• DATASET EXCERPTS:

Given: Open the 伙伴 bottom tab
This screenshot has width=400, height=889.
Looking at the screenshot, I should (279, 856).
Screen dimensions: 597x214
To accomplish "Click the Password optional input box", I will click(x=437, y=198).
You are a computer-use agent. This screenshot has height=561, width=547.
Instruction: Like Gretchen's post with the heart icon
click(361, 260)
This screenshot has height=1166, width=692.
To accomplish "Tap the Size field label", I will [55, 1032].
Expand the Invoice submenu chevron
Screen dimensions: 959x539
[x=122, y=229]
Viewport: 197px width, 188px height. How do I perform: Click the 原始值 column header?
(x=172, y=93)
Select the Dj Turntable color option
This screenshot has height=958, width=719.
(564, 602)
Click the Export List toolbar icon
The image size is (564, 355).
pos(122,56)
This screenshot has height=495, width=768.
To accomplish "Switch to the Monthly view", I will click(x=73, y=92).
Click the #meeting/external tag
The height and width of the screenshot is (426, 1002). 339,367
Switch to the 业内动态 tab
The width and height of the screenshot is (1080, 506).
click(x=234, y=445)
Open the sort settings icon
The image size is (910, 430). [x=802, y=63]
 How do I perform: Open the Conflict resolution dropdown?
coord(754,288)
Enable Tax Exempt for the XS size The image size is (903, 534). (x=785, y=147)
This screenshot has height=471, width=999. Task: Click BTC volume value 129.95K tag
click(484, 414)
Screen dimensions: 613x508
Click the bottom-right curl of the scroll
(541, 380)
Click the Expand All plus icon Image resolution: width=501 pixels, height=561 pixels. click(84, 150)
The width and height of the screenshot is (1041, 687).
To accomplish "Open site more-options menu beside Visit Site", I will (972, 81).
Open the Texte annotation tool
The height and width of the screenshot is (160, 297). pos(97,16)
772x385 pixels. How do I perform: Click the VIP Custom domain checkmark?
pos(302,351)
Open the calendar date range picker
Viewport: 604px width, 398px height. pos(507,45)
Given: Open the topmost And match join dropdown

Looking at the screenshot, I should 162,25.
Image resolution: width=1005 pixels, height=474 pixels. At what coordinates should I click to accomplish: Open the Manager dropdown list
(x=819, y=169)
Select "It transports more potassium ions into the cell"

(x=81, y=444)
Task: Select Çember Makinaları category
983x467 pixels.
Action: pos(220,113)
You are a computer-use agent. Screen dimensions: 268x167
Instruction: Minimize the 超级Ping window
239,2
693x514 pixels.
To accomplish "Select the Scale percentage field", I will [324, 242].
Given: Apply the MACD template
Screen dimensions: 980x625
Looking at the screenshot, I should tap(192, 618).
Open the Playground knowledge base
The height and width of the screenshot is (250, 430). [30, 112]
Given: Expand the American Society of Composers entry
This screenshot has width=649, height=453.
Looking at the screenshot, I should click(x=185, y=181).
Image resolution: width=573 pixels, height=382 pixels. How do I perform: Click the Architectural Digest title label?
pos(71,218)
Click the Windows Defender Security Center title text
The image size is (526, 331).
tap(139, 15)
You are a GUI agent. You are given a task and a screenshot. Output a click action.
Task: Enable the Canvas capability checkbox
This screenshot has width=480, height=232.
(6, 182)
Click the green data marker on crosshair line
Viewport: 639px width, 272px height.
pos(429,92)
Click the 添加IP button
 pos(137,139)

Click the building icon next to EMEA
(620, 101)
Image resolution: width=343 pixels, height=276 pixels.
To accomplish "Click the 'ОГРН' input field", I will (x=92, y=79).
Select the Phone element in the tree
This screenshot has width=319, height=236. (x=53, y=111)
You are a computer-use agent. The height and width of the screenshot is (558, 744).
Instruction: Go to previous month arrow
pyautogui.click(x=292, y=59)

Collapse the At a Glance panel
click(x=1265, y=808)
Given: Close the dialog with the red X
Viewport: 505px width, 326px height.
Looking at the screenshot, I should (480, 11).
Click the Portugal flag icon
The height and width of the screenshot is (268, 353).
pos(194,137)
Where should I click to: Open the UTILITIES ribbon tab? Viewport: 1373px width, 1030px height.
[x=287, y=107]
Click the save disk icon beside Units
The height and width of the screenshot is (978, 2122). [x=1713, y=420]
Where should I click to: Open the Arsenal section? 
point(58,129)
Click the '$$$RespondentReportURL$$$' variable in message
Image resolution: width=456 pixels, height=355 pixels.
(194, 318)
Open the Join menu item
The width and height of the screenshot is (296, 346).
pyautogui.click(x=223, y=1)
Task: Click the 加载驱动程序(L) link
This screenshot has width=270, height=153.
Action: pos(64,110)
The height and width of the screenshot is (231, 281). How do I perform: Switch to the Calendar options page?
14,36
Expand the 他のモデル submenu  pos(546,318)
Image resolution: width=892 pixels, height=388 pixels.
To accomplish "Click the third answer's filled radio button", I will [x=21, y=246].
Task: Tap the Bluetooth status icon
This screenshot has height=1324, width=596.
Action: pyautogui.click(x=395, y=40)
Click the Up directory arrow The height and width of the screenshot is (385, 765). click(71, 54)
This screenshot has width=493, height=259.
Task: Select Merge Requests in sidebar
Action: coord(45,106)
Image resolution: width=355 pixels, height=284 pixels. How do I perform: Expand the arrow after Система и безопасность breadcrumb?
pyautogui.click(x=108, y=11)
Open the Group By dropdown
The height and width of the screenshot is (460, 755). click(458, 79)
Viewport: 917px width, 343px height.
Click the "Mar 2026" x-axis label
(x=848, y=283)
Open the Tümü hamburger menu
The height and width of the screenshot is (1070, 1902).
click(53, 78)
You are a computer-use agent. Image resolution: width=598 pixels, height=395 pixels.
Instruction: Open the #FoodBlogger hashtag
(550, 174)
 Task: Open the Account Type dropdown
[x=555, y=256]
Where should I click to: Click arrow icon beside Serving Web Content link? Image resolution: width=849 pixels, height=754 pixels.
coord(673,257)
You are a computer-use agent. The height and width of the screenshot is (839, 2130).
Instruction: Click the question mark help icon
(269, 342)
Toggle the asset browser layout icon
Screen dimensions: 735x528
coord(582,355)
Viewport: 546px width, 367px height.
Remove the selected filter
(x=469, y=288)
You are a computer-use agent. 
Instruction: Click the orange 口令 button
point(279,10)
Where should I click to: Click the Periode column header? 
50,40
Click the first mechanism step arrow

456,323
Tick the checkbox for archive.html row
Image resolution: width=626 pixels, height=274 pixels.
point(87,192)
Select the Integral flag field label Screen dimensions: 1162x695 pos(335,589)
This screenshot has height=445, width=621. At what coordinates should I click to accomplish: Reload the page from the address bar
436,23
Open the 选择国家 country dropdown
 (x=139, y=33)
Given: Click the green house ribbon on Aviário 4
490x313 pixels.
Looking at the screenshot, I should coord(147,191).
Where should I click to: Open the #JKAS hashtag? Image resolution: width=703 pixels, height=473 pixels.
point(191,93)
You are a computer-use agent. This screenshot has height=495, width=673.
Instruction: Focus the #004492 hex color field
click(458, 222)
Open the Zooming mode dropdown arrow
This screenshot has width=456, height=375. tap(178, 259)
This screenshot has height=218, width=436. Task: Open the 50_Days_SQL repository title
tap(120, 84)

• TASK STATEMENT: Output the material above, all of it, exactly.

• TASK SOLUTION:
Given: Open the 伙伴 bottom tab
This screenshot has width=400, height=889.
Looking at the screenshot, I should (279, 856).
Screen dimensions: 597x214
To accomplish "Click the Password optional input box", I will click(x=437, y=198).
You are a computer-use agent. This screenshot has height=561, width=547.
Instruction: Like Gretchen's post with the heart icon
click(361, 260)
This screenshot has height=1166, width=692.
To accomplish "Tap the Size field label", I will [55, 1032].
Expand the Invoice submenu chevron
Screen dimensions: 959x539
[x=122, y=229]
Viewport: 197px width, 188px height. How do I perform: Click the 原始值 column header?
(x=172, y=93)
Select the Dj Turntable color option
This screenshot has height=958, width=719.
(564, 602)
Click the Export List toolbar icon
The image size is (564, 355).
pos(122,56)
This screenshot has height=495, width=768.
To accomplish "Switch to the Monthly view", I will click(x=73, y=92).
Click the #meeting/external tag
The height and width of the screenshot is (426, 1002). 339,367
Switch to the 业内动态 tab
The width and height of the screenshot is (1080, 506).
click(x=234, y=445)
Open the sort settings icon
The image size is (910, 430). [x=802, y=63]
 How do I perform: Open the Conflict resolution dropdown?
coord(754,288)
Enable Tax Exempt for the XS size The image size is (903, 534). (x=785, y=147)
This screenshot has height=471, width=999. Task: Click BTC volume value 129.95K tag
click(484, 414)
Screen dimensions: 613x508
Click the bottom-right curl of the scroll
(541, 380)
Click the Expand All plus icon Image resolution: width=501 pixels, height=561 pixels. click(84, 150)
The width and height of the screenshot is (1041, 687).
To accomplish "Open site more-options menu beside Visit Site", I will (972, 81).
Open the Texte annotation tool
The height and width of the screenshot is (160, 297). pos(97,16)
772x385 pixels. How do I perform: Click the VIP Custom domain checkmark?
pos(302,351)
Open the calendar date range picker
Viewport: 604px width, 398px height. pos(507,45)
Given: Open the topmost And match join dropdown

Looking at the screenshot, I should 162,25.
Image resolution: width=1005 pixels, height=474 pixels. At what coordinates should I click to accomplish: Open the Manager dropdown list
(x=819, y=169)
Select "It transports more potassium ions into the cell"

(x=81, y=444)
Task: Select Çember Makinaları category
983x467 pixels.
Action: pos(220,113)
You are a computer-use agent. Screen dimensions: 268x167
Instruction: Minimize the 超级Ping window
239,2
693x514 pixels.
To accomplish "Select the Scale percentage field", I will [324, 242].
Given: Apply the MACD template
Screen dimensions: 980x625
Looking at the screenshot, I should tap(192, 618).
Open the Playground knowledge base
The height and width of the screenshot is (250, 430). [30, 112]
Given: Expand the American Society of Composers entry
This screenshot has width=649, height=453.
Looking at the screenshot, I should click(x=185, y=181).
Image resolution: width=573 pixels, height=382 pixels. How do I perform: Click the Architectural Digest title label?
pos(71,218)
Click the Windows Defender Security Center title text
The image size is (526, 331).
tap(139, 15)
You are a GUI agent. You are given a task and a screenshot. Output a click action.
Task: Enable the Canvas capability checkbox
This screenshot has width=480, height=232.
(6, 182)
Click the green data marker on crosshair line
Viewport: 639px width, 272px height.
pos(429,92)
Click the 添加IP button
 pos(137,139)

Click the building icon next to EMEA
(620, 101)
Image resolution: width=343 pixels, height=276 pixels.
To accomplish "Click the 'ОГРН' input field", I will (x=92, y=79).
Select the Phone element in the tree
This screenshot has width=319, height=236. (x=53, y=111)
You are a computer-use agent. The height and width of the screenshot is (558, 744).
Instruction: Go to previous month arrow
pyautogui.click(x=292, y=59)

Collapse the At a Glance panel
click(x=1265, y=808)
Given: Close the dialog with the red X
Viewport: 505px width, 326px height.
Looking at the screenshot, I should (480, 11).
Click the Portugal flag icon
The height and width of the screenshot is (268, 353).
pos(194,137)
Where should I click to: Open the UTILITIES ribbon tab? Viewport: 1373px width, 1030px height.
[x=287, y=107]
Click the save disk icon beside Units
The height and width of the screenshot is (978, 2122). [x=1713, y=420]
Where should I click to: Open the Arsenal section? 
point(58,129)
Click the '$$$RespondentReportURL$$$' variable in message
Image resolution: width=456 pixels, height=355 pixels.
(194, 318)
Open the Join menu item
The width and height of the screenshot is (296, 346).
pyautogui.click(x=223, y=1)
Task: Click the 加载驱动程序(L) link
This screenshot has width=270, height=153.
Action: pos(64,110)
The height and width of the screenshot is (231, 281). How do I perform: Switch to the Calendar options page?
14,36
Expand the 他のモデル submenu  pos(546,318)
Image resolution: width=892 pixels, height=388 pixels.
To accomplish "Click the third answer's filled radio button", I will [x=21, y=246].
Task: Tap the Bluetooth status icon
This screenshot has height=1324, width=596.
Action: pyautogui.click(x=395, y=40)
Click the Up directory arrow The height and width of the screenshot is (385, 765). click(71, 54)
This screenshot has width=493, height=259.
Task: Select Merge Requests in sidebar
Action: coord(45,106)
Image resolution: width=355 pixels, height=284 pixels. How do I perform: Expand the arrow after Система и безопасность breadcrumb?
pyautogui.click(x=108, y=11)
Open the Group By dropdown
The height and width of the screenshot is (460, 755). click(458, 79)
Viewport: 917px width, 343px height.
Click the "Mar 2026" x-axis label
(x=848, y=283)
Open the Tümü hamburger menu
The height and width of the screenshot is (1070, 1902).
click(53, 78)
You are a computer-use agent. Image resolution: width=598 pixels, height=395 pixels.
Instruction: Open the #FoodBlogger hashtag
(550, 174)
 Task: Open the Account Type dropdown
[x=555, y=256]
Where should I click to: Click arrow icon beside Serving Web Content link? Image resolution: width=849 pixels, height=754 pixels.
coord(673,257)
You are a computer-use agent. The height and width of the screenshot is (839, 2130).
Instruction: Click the question mark help icon
(269, 342)
Toggle the asset browser layout icon
Screen dimensions: 735x528
coord(582,355)
Viewport: 546px width, 367px height.
Remove the selected filter
(x=469, y=288)
You are a computer-use agent. 
Instruction: Click the orange 口令 button
point(279,10)
Where should I click to: Click the Periode column header? 
50,40
Click the first mechanism step arrow

456,323
Tick the checkbox for archive.html row
Image resolution: width=626 pixels, height=274 pixels.
point(87,192)
Select the Integral flag field label Screen dimensions: 1162x695 pos(335,589)
This screenshot has height=445, width=621. At what coordinates should I click to accomplish: Reload the page from the address bar
436,23
Open the 选择国家 country dropdown
 (x=139, y=33)
Given: Click the green house ribbon on Aviário 4
490x313 pixels.
Looking at the screenshot, I should coord(147,191).
Where should I click to: Open the #JKAS hashtag? Image resolution: width=703 pixels, height=473 pixels.
point(191,93)
You are a computer-use agent. This screenshot has height=495, width=673.
Instruction: Focus the #004492 hex color field
click(458, 222)
Open the Zooming mode dropdown arrow
This screenshot has width=456, height=375. tap(178, 259)
This screenshot has height=218, width=436. Task: Open the 50_Days_SQL repository title
tap(120, 84)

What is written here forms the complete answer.